The Retirement Fund Shell Game
By: Christian ChensvoldIndexFunds.com • Tuesday, August 8, 2000
Think Canada's only known for its hockey players? Well get a load of this hat trick.

RRSPs (Registered Retirement Savings Plans) are the Canadian equivalent of America's tax-free IRAs. Trouble is, in Canada the government requires you to own 75 percent of your holdings in Canadian companies. This is intended to provide appropriate diversification opportunities for RRSP holders while ensuring that the bulk of their tax-assisted retirement savings is invested domestically. But investors have found a way around this with a neat little shell game involving index funds and "clone" funds that allow the portfolios of Canadians to grow without borders.

A key aspect of the loopholes is understanding that the bulk of money in the fund is not actually held in stocks.

Certain index funds offer Canadians RRSP-eligible, foreign-exposure funds that track the performance of a foreign index, such as the S&P 500. In general, the managers of these funds put over 90 percent of their money in domestic treasuries, and then use futures contracts on the index being tracked in order to replicate its performance. "That gets around the rule because technically the fund is mostly Treasury bills, and the rest is foreign," says the mysterious Mr. Bylo Selhi (that's "buy low, sell high"), who operates a financial Web site at www.bylo.org. "But because they lever it, they get the same return as if they were buying the S&P index directly."

And because futures are involved, it's possible to hedge currency. So you can buy an index fund that tracks the S&P 500 and which is also impervious to changes in the U.S. dollar. "I don't think that's a good thing," says Mr. Selhi, "but some people are really concerned when the Canadian dollar rises. If it goes up 10 percent and the S&P goes up 20, then they're really upset because their fund really only went up 10 percent and it's supposed to track the S&P." In fact, they may be sacrificing some of the diversification benefit of owning equities exposed to another currency while paying a heavy price to hedge.

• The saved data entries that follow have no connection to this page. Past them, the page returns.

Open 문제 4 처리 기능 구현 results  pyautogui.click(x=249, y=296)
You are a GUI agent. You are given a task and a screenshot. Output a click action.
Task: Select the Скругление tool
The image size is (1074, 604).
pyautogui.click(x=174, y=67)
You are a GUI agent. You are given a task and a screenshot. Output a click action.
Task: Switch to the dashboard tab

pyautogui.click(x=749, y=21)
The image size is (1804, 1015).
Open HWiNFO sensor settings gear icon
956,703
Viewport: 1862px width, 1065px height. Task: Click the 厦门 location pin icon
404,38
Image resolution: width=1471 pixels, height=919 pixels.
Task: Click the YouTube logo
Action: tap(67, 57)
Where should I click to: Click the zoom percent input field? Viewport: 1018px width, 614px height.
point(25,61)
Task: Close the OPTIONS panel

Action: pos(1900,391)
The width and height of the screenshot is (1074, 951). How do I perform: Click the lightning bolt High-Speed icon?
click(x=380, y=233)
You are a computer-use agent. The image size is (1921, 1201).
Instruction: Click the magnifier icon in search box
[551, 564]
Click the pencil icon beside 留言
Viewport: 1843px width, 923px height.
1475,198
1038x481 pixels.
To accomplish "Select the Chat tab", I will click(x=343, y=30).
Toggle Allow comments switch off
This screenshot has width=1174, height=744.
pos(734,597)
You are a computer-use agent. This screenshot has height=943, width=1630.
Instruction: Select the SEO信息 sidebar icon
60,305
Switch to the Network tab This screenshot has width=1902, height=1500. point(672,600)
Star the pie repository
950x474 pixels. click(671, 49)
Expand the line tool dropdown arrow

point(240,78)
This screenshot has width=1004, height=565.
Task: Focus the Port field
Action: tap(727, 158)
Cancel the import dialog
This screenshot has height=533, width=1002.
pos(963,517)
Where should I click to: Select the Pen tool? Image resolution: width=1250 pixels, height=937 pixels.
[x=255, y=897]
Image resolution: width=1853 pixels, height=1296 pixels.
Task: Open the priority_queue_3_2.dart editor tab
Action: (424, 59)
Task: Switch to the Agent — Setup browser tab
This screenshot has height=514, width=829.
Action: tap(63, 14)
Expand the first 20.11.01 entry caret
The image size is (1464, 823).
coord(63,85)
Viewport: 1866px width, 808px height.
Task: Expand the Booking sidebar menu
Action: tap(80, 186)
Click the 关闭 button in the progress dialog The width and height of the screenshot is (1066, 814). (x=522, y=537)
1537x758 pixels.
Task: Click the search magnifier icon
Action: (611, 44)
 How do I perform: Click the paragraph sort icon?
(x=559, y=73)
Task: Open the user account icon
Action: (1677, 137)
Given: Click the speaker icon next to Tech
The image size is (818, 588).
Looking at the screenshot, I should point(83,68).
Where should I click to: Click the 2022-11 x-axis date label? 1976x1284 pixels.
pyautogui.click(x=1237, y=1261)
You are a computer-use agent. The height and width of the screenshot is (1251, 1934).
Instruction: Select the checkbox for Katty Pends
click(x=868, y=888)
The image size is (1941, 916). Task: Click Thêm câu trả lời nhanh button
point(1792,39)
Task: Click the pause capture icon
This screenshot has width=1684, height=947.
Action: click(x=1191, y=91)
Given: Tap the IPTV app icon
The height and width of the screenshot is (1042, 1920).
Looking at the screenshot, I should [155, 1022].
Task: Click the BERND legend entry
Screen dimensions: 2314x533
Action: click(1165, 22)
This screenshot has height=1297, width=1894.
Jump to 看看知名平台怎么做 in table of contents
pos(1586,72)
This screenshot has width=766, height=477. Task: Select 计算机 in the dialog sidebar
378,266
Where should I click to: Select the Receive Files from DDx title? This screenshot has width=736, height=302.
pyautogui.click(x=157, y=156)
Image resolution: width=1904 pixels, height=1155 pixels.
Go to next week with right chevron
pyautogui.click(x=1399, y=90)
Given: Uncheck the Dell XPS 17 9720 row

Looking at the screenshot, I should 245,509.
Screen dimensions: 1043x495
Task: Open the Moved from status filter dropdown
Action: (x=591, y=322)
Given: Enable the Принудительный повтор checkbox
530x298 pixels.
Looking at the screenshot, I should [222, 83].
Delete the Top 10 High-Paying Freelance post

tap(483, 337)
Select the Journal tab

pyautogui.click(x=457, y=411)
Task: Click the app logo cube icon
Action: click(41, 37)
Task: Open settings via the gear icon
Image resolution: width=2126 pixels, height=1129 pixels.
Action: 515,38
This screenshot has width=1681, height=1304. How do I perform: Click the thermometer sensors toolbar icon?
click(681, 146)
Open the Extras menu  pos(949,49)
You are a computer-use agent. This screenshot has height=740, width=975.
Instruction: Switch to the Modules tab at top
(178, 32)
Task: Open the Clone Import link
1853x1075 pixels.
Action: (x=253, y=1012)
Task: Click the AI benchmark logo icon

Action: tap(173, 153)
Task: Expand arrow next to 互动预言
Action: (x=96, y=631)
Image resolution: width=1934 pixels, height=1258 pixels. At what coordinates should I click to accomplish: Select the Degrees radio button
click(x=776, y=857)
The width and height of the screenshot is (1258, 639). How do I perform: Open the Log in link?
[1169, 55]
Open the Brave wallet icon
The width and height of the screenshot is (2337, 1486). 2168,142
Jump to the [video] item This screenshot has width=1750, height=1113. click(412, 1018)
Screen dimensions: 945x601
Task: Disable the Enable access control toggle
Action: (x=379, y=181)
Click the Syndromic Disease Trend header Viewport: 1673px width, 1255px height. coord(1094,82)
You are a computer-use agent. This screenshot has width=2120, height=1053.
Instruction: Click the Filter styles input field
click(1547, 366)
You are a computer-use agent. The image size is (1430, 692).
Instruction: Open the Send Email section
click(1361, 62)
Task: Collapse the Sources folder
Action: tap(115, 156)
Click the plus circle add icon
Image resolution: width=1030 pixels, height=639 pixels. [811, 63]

Altamira has a number of funds that track U.S. indexes with the combination of underlying treasuries and futures contracts. Its latest funds aimed at RRSP investors looking to skirt the 25 percent cap are the RSP e-business Fund, RSP Science and Technology Fund, and RSP Japanese Opportunity Fund.

Clone funds are the copy cats of the industry. They aim to mimic an underlying foreign fund. This can be done in a number of different ways. Templeton Management Ltd. was one of the first to offer these funds, and they generally work like this: If you invest $1,000 into the clone fund, 25 percent at most (the amount of the current cap) will go into the underlying fund. The rest is deposited with a counterparty, typically a chartered bank. The bank then writes a forward contract to the clone fund in which it agrees to pay the same return as the underlying fund. In a nice dramatic twist, the bank then actually puts the $750 into the underlying fund to ensure it will be able to fulfill its contract with the clone fund.

Many Canadian investors are wary of using index and clone funds for their RRSPs, not because of the derivatives behind them (options, futures and forward contracts), but the fees tacked on because of the contracts involved. The fees can be up to 60 basis points higher than what an investor would pay for a plain vanilla foreign-content or index fund.

Many investment advisers believe that at least 30 percent of your portfolio should be in foreign holdings. As the Can Cadian government keeps raising the amount of foreign holdings it allows in its RRSPs, perhaps someday the cap will be dropped entirely. The fact that people have found ingenious ways of getting around it is one argument for dropping the cap. Another is recent research which found that the cap doesn't matter, as when foreign-content limits were dropped in the U.S., U.K. and Japan, investors still remained primarily in their home markets.